En la pasada cena de Nochebuena, me tocó explicar qué era “eso del Tinder que se oye tanto ahora” y, una vez que lo piensas, es el mecanismo más sencillo que existe. Una aplicación gratuita en tu móvil con geolocalizador en la que están registrados un montón de chicas y chicos de tu alrededor y fotos, muchas fotos, que te hacen decidir si esa persona que está a X kilómetros de ti será el amor de tu vida, el de una noche o si ni siquiera te interesa saber si es campeón de snowboard o si viaja frecuentemente a esa playa paradisiaca que sale en todas sus fotos. Y es que las fotos que elijas serán tu pasaporte al éxito del “Me gusta” o quizás a la indeseada equis que viene a decir un “ya le llamaremos”.
Desde aquí no quiero realizar una crítica a este tipo de aplicaciones ni mucho menos ya que, aunque no he sido ni seré usuaria de ellas, entiendo que es un modo rápido para conocer personas de tu edad, en tu entorno y, por ende, aumentan las posibilidades de que cada uno encuentre lo que busque dentro del amplio abanico de opciones.

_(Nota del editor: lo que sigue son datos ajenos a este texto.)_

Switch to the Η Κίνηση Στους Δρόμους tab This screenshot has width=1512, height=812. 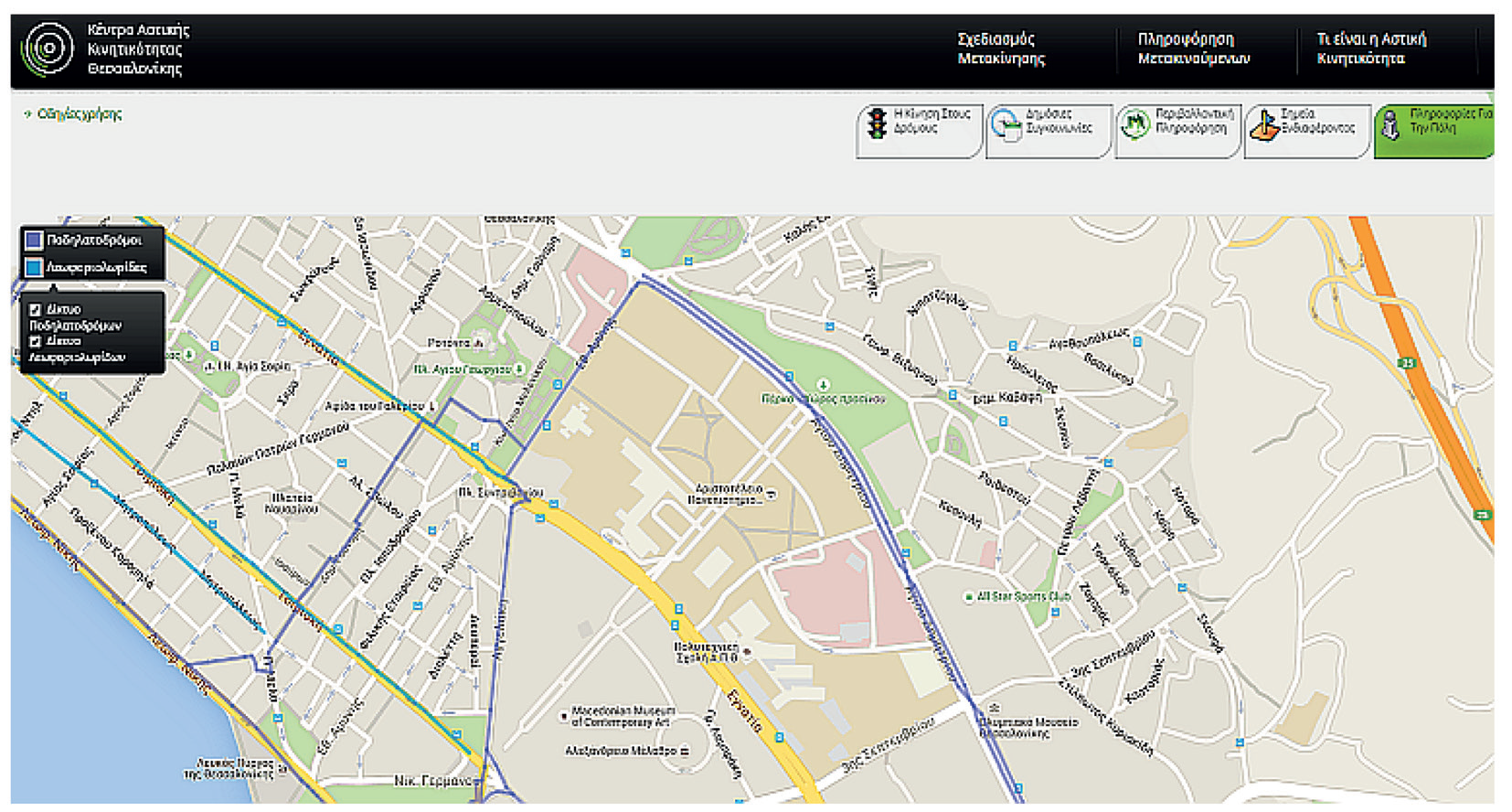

Después de las pertinentes explicaciones de la cena de Nochebuena, surgieron los típicos comentarios de adultos que veían este invento como algo cercano a la aberración y entiendo por qué.
Desde luego, es imposible imaginar que Florentino Ariza y Fermina Daza crearan algo parecido a lo que construyeron en “El amor en los tiempos del cólera” a través de un “match” (en lenguaje tinderiano, esto supone que ambas personas han indicado que les gusta la otra persona y, por lo tanto, pueden empezar a hablar y comienza el cortejo). Sin embargo, si en cien mil ámbitos de la vida, hemos disfrutado de esa modernización y adaptación a las necesidades actuales, en los términos del amor no podíamos quedarnos atrás. Si se creó la “fast food” para agilizar algo tan necesario como el comer para perder el menor tiempo posible, ¿cómo no iba a agilizarse algo casi más necesario como es el amor?
Si hace unos años, tras el boom de Internet, los cibernovios estaban en boca de todo el mundo, está claro que dentro de unos años, los niños podrán contar cómo sus padres se conocieron porque “a mamá le gustó mucho esa foto de papá haciendo kitesurf en las playas de Punta Cana”. Y comieron perdices.